The bike in question was an uber cool, uber rare, vintage Coventry Eagle frame which was my 1st vintage build. It came to me in a fairly rough state and basically needed new… well, everything. The reason it ended up on the trailer is because the 27″ wheelset I’d bought simply wasn’t working out properly with the brakes and I also needed to get the bottom bracket rebuilt so I broke down and took it into the bike shop for some advice.

After a considerable amount of head scratching with the boys at Sprocket Cycles in Digbeth, Birmingham (one of my favourite bike shops ever, by the way), we finally decided that, despite its age, this frame was actually built for 700c wheels, not the slightly larger 27″ ones I’d bought. Oh well, you live and learn, I guess.

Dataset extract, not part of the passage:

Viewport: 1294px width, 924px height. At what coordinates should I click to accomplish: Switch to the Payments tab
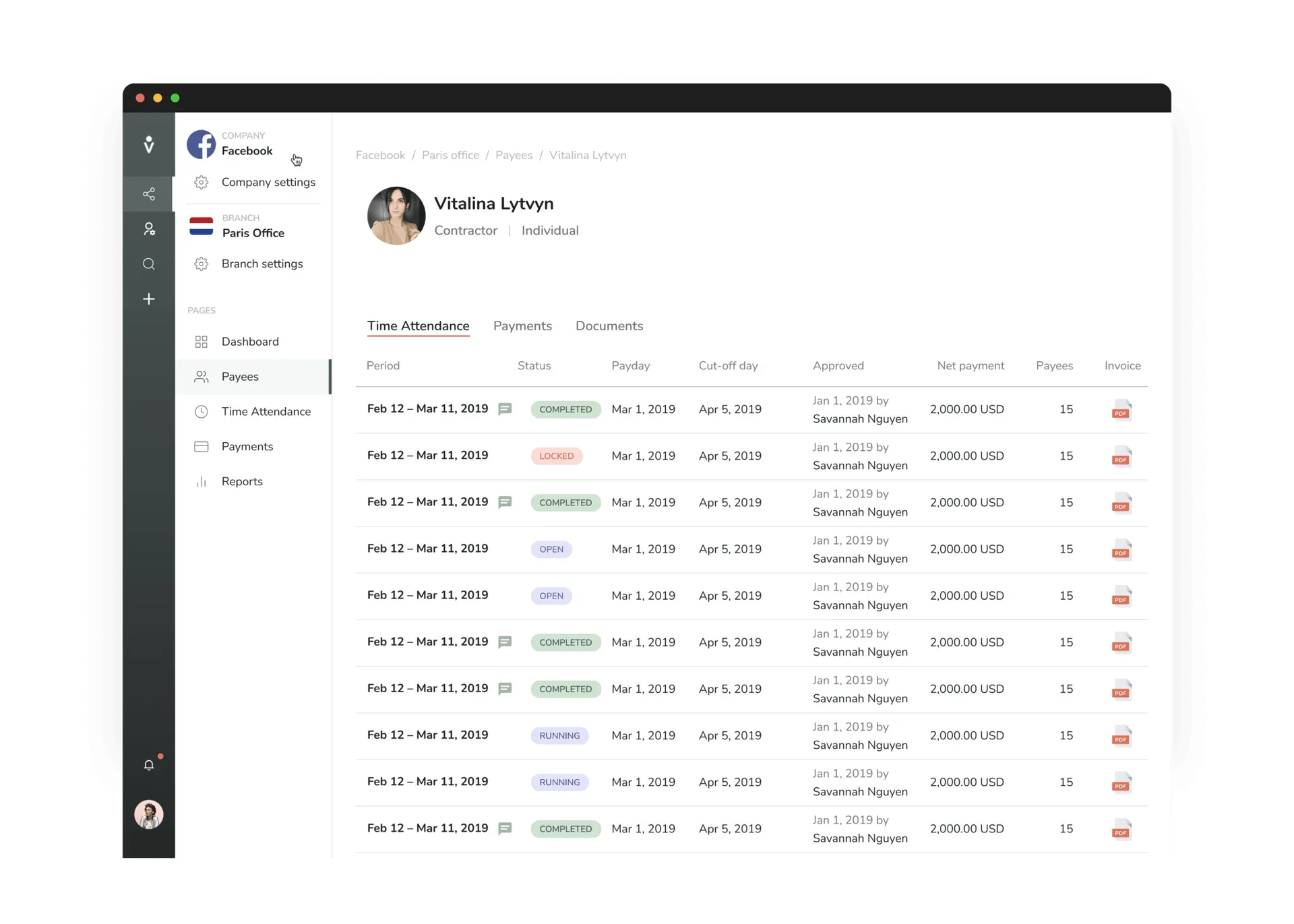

Sprocket also fitted this rather beautiful ‘Phoenix’ chainset I found on eBay with new cotter pins after replacing the bearings in the BB; happily the cups and axle were still in great shape. That’s a Gusset Slink half link chain, by the way, which is the only way to go if you’re running a single speed (or internally geared hub) setup as it makes tension adjustment so much more precise; not to mention the variety of colours it comes in!

Oh, back to the Yak! The other reason this is one of my favourite loads is it was one of the first outings with my riduculously shiny, ridiculously heavy, ridiculously ridiculous gold lowrider wheel with white wall tyre! I’d been looking for a wheel to replace the awful stock one that comes with every BOB trailer for some time and, a trip to Ridelow in Manchester and £40 later, this is what i got… I don’t care how absurd it is, I love it!

All joking apart though, if you’re looking to add some stability to your Yak, particularly if you generally only carry relatively light loads, a heavy steel wheel like this really helps to plant the trailer and stop it bouncing up and unsettling the bike on those bumpy city streets. Those 16 x 1.75″ white wall tyres are rated up to 60 psi according to the sidewalls (I’ve run them at 80 psi very comfortably), have a semi-slick type tread but no puncture protection so again, I’d only really recommend them for light duties.